What made me think about that long-ago epiphany was an article from The Fulcrum sharing “shocking statistics” about American healthcare.

The first was the number of people on Medicaid. (Not Medicare–Medicaid.) Most of us think of publicly funded healthcare as something offered by Canada and countries in Europe, not the adamantly “private” U.S.

The shocking truth is that most of the U.S. population will soon be on some form of government-sponsored health insurance. Right now, 158 million Americans (nearly half of the nation’s 330 million population) are covered by a combination of Medicare, Medicaid and subsidized enrollment in the state and federal exchanges. Experts predict that percentage will climb.

Within that population is an even-more shocking statistic: According to the Centers for Medicare & Medicaid Services (CMS), enrollment in Medicaid surpassed 90 million in 2022.

This program, traditionally linked to a small population of Americans in poverty, will serve more than 100 million people in fiscal year 2023 (or 1 in 3 insured Americans). Since 2020, Medicaid enrollment has jumped 30% thanks to expansion programs in several more states under the Affordable Care Act and Covid-19 public health emergency funding.

The article highlighted several problematic consequences of that staggering figure, especially the difficulty experienced by enrollees in finding primary care doctors.

The second statistic concerned individuals who aren’t on either Medicare or Medicaid.

Since 2000, medical costs have risen each year by 4.85%, significantly outpacing the 2.85% annual increase in GDP.

With healthcare premiums rising at a faster rate than revenue, businesses have made up the difference by transferring the financial burden to employees in the form of high-deductible health plans.

In 2022, despite below average healthcare inflation, U.S. employees paid a shocking 10.4% more in out-of-pocket healthcare expenses than the year before.

Already, medical costs are the No. 1 cause of bankruptcies in the United States. If a recession ensues as many economists predict, millions more workers and families will suffer economic hardships.

Number three? Forty-eight percent of those eligible for Medicare choose Medicare Advantage.

“Traditional” Medicare, enacted by Congress in 1965, continues to use a fee-for-service reimbursement model—one that pays doctors and hospitals based on the quantity (rather than quality) of medical services they provide.

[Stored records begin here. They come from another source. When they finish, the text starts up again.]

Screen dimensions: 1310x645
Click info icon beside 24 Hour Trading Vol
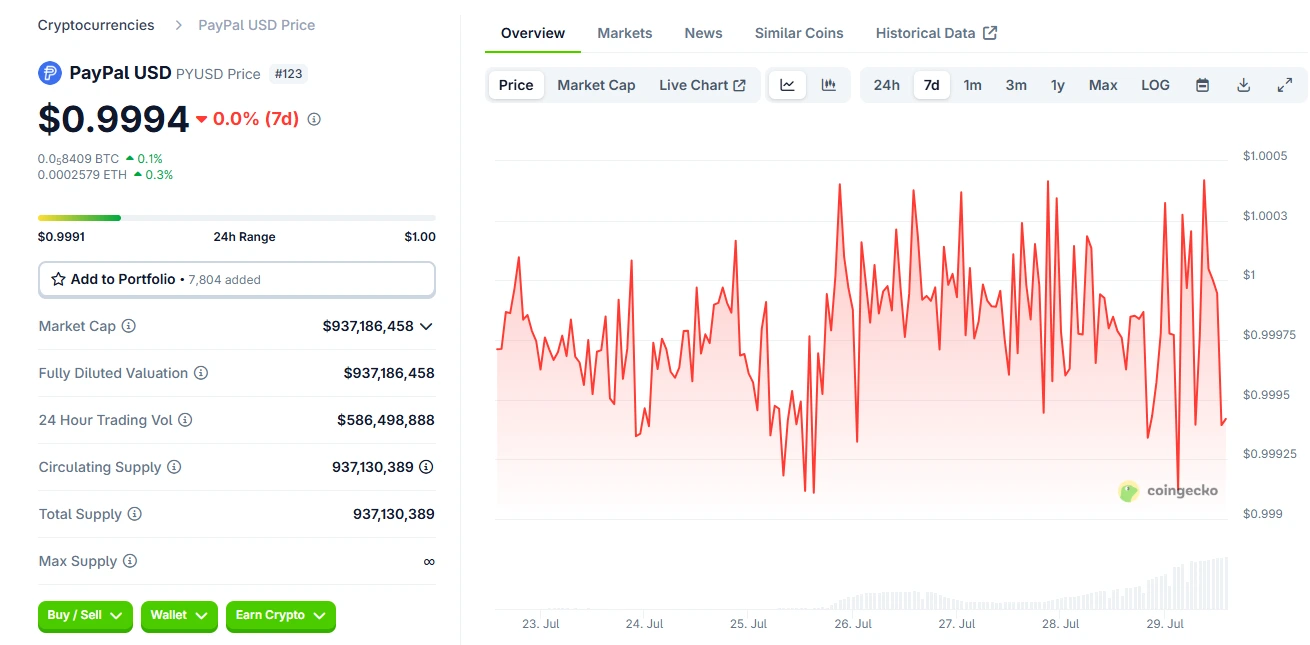(x=185, y=420)
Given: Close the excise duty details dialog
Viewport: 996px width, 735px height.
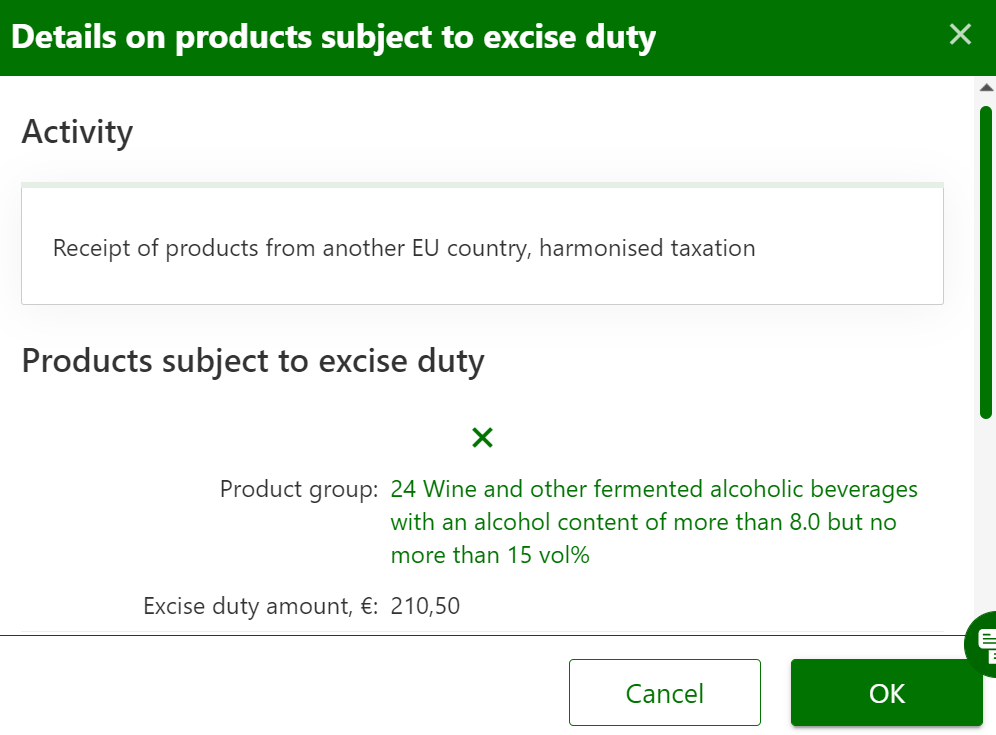Looking at the screenshot, I should click(x=960, y=35).
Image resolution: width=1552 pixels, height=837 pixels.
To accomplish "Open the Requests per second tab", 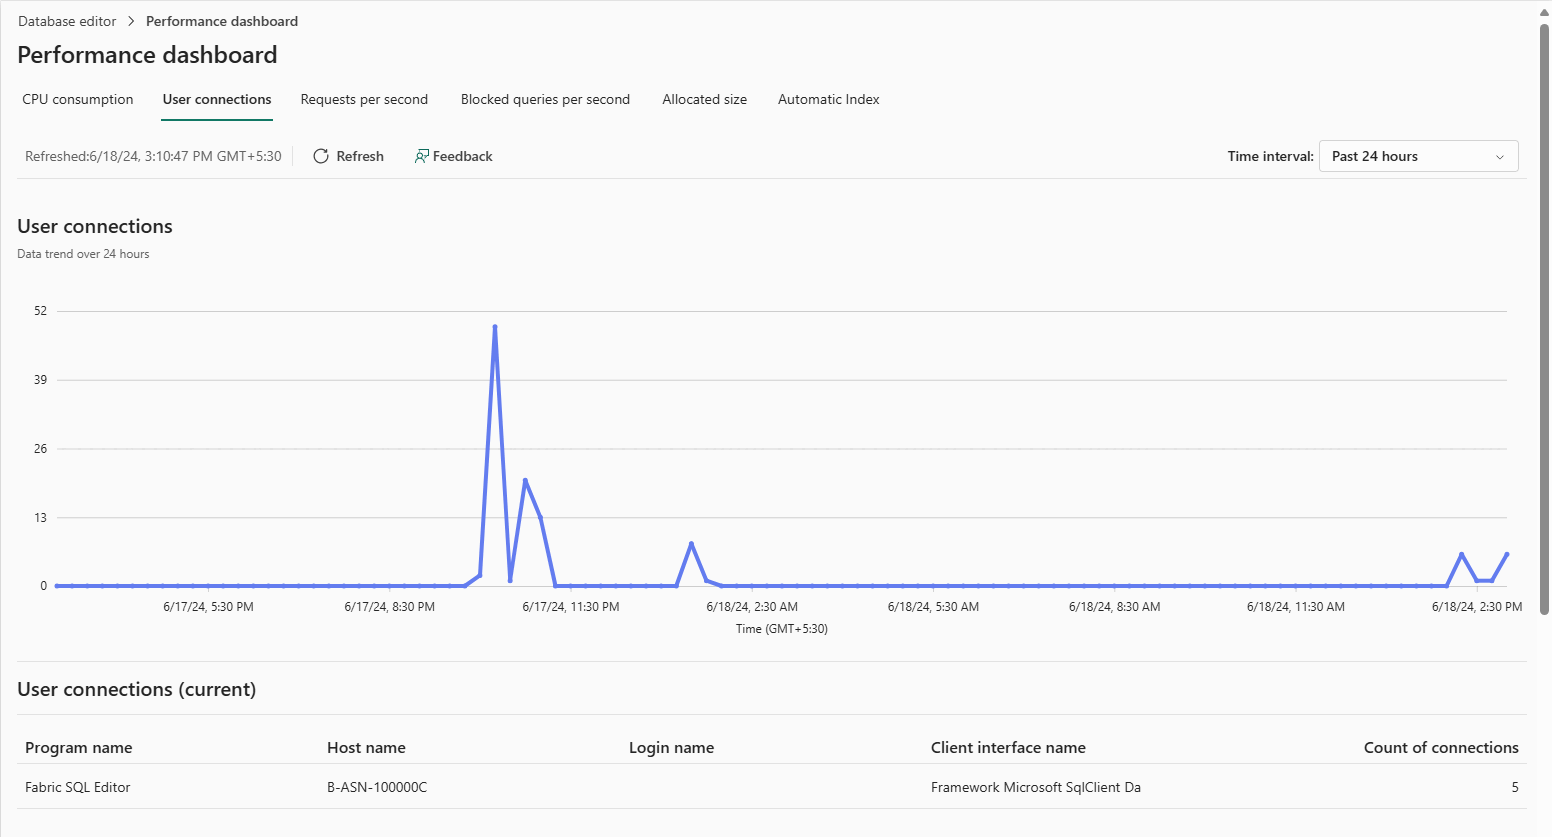I will (364, 99).
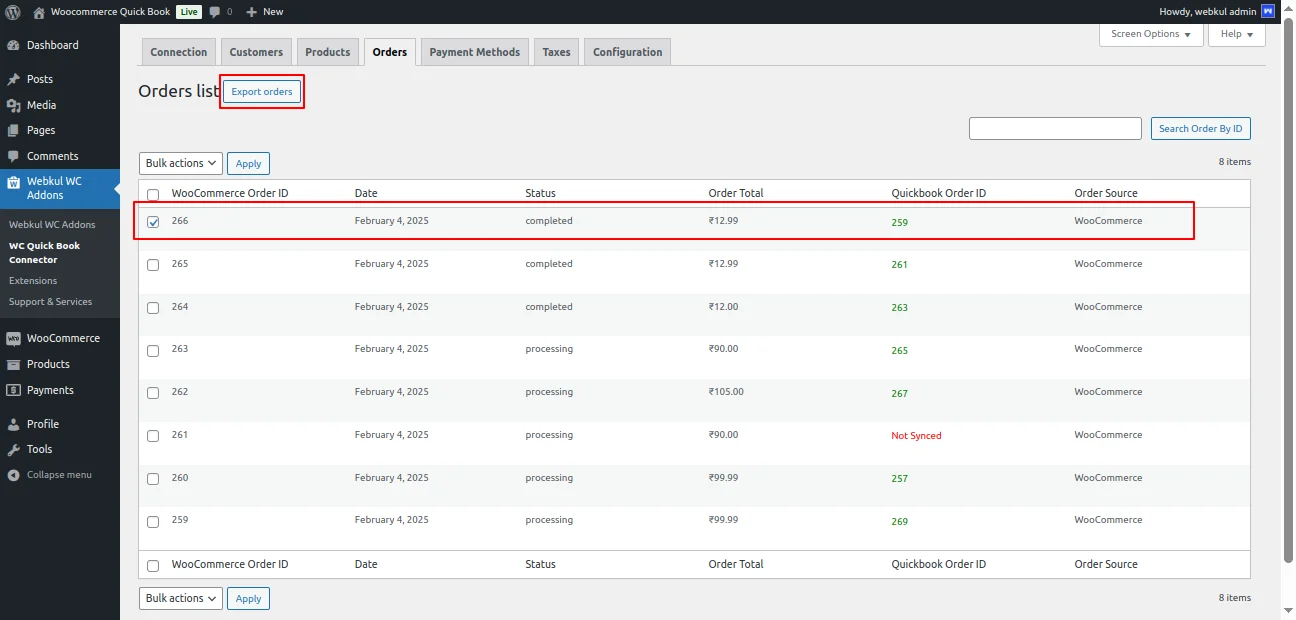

In 1997, Congress created an alternative program called Medicare Advantage (MA). Unlike traditional Medicare, this option is “capitated.” That means the federal government pays healthcare providers an annual, up-front fee based on the age and health status of the enrollees.

Supporters of MA say that capitation incentivizes doctors to keep patients healthy without over-treating and over-testing them.

However, there are some downsides. Although seniors enrolled in MA enjoy more predictable annual costs and added benefits such as eyeglass coverage, they have fewer choices when selecting doctors and hospitals.

I found that last observation interesting, since most people who oppose national healthcare insist that Americans value choice more highly than cost. Apparently, we don’t.

The article concludes by reminding readers that healthcare inflation has exceeded GDP growth for half a century. The U.S. spends more than twice as much as the next most expensive nation for health care, and the last time I looked, American healthcare was ranked 37th. Meanwhile, employers and families are increasingly finding the costs out of reach.

These statistics just confirm that ideology can kill. (If you doubt that, look at the disproportionate number of Republicans who died of COVID because they refused to be vaccinated.)

Clinging to the belief that we aren’t already “socialized”–and very inefficiently– costs all of us a lot of money.